Se nos anos 1970 a simples sugestão do maligno era suficiente para paralisar plateias — como fez O Exorcista, cuja sombra paira inevitavelmente sobre qualquer novo título que se aventure pelo território da possessão — O Ritual tenta invocar os demônios do horror clássico, mas termina por exorcizar da experiência qualquer sensação de real ameaça. O que vemos é uma coleção de arquétipos e sustos previsíveis, envoltos em efeitos especiais que mais distraem do que apavoram. Mesmo o próprio diabo, aqui, parece entediado.
David Midell, o diretor desta missa fúnebre sem alma, parece ter firmado pacto não com o diabo, mas com a mediocridade. Em O Ritual, nem o suor místico de Al Pacino nem o olhar lacrimoso de Dan Stevens conseguem salvar a narrativa de seu próprio desinteresse. O que prometia ser a dramatização do mais longo exorcismo da história dos EUA se arrasta como uma ladainha morna — daquelas que nem o inferno tem paciência de assistir até o fim.
Al Pacino, o sacerdote com voz de trovão e olhos de julgamento eterno, está em boa forma — mas até mesmo o príncipe das trevas se perguntaria por que ele aceitou este papel.

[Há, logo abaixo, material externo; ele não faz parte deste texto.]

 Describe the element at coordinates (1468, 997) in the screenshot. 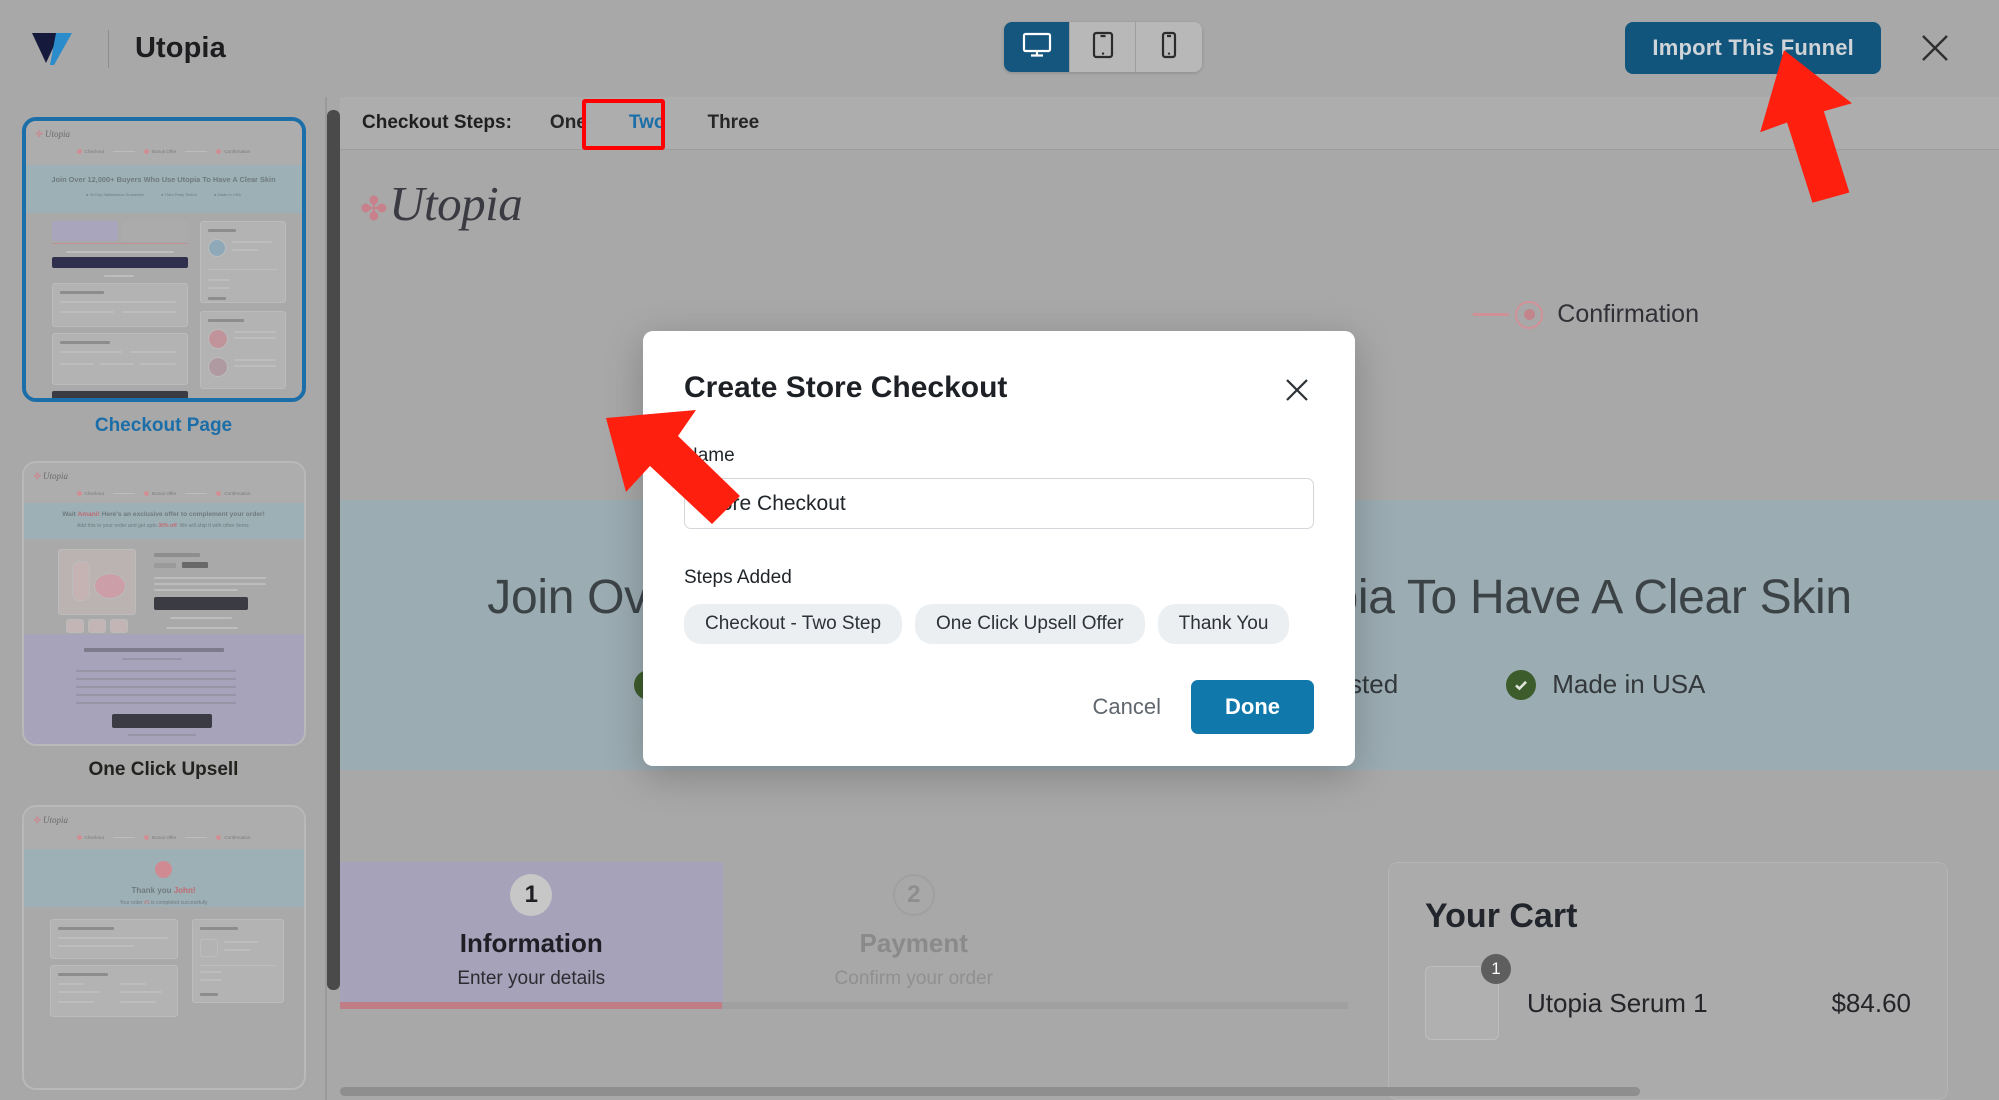

I see `cart-item-thumbnail: 1` at that location.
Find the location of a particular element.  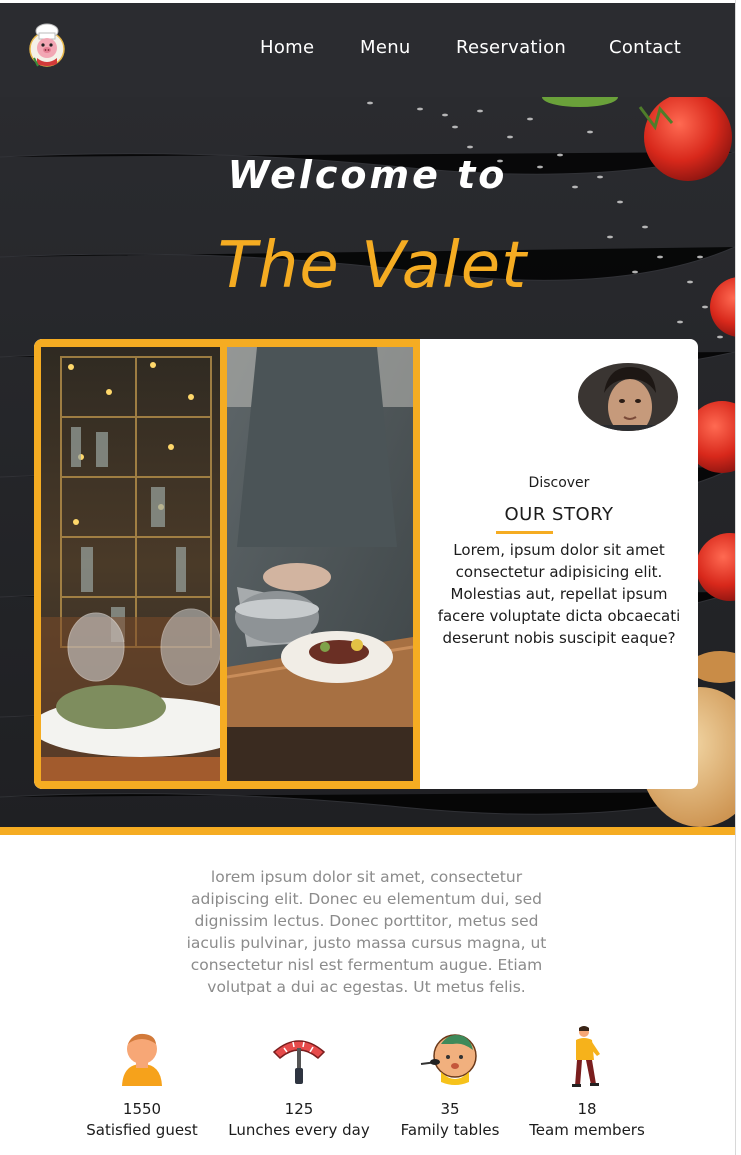

stat-number: 1550 is located at coordinates (142, 1109).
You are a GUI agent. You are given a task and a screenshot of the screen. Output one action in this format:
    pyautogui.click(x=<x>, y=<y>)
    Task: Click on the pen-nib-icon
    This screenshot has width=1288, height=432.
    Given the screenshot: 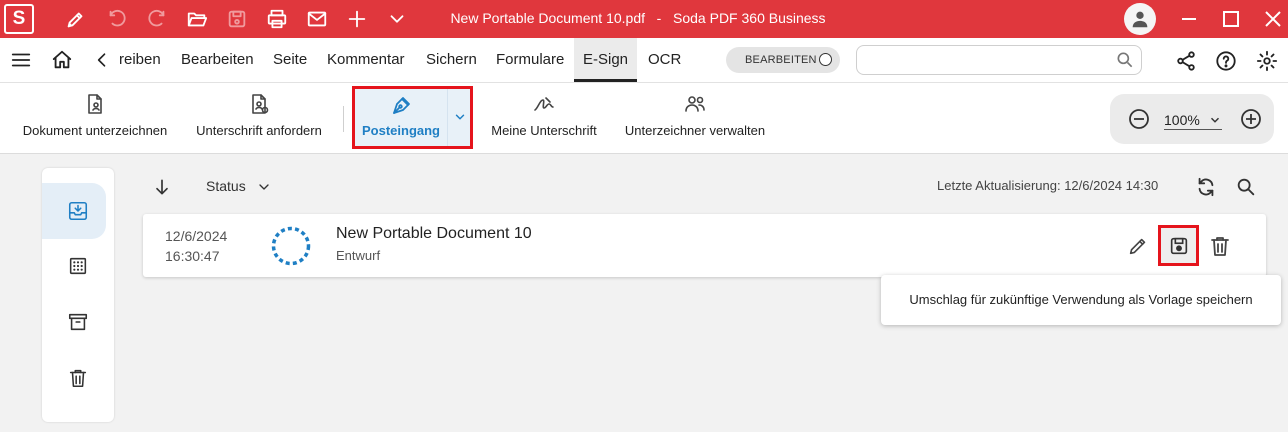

Talvez houvesse sangue no contrato... ou um bom cachê. Ele percorre os corredores escurecidos do convento como quem sabe estar num filme que deveria ser assombrado, mas foi apenas agraciado com uma fotografia sombria e diálogos saturados de fé... e de tédio.
Dan Stevens, por sua vez, carrega o peso do luto, da culpa — e de um roteiro que parece ter sido escrito com hóstias molhadas. Seu Padre Steiger está perdido: na fé, na narrativa e no tom. Já Abigail Cowen, como a possuída Emma Schmidt, até traz algumas labaredas de tormento genuíno, mas o fogo nunca pega de verdade. E quando o clímax enfim se insinua — essa anunciada maratona de 72 horas de exorcismo — o que se sente não é a presença do demônio, mas a possessão pelo cansaço.
O Ritual promete o inferno… mas entrega um purgatório de duas horas, onde os demônios são civilizados, a blasfêmia é educada e o terror pega carona com a monotonia. Não há hereges ardendo em fogo, nem padres em surto rasgando batinas — apenas uma repetição litúrgica de cenas que se arrastam como um rosário cansado, onde cada Ave-Maria parece durar um terço da sessão.
E mesmo quando tudo parece prestes a explodir num clímax infernal, o filme prefere recuar — como um espírito tímido que pede desculpas por estar atrapalhando. Os efeitos visuais, contidos quase até a omissão, parecem mais empenhados em não ferir suscetibilidades do que em instaurar o caos. Nada de gritos que ecoam pelos corredores da alma, nem abismos escancarados sob nossos pés. O único abismo real é o que se abre entre a ambição do filme — uma ópera demoníaca de fé e desespero — e sua entrega final: um sermão sonolento, embalado por sombras discretas e sustos que jamais ousam morder.
Para os devotos do horror religioso, O Ritual pode servir como penitência. Para os verdadeiros adoradores do terror, porém, não é possessão — é exorcismo preventivo. Uma missa negra que esqueceu o vinho, o sangue… e a besta.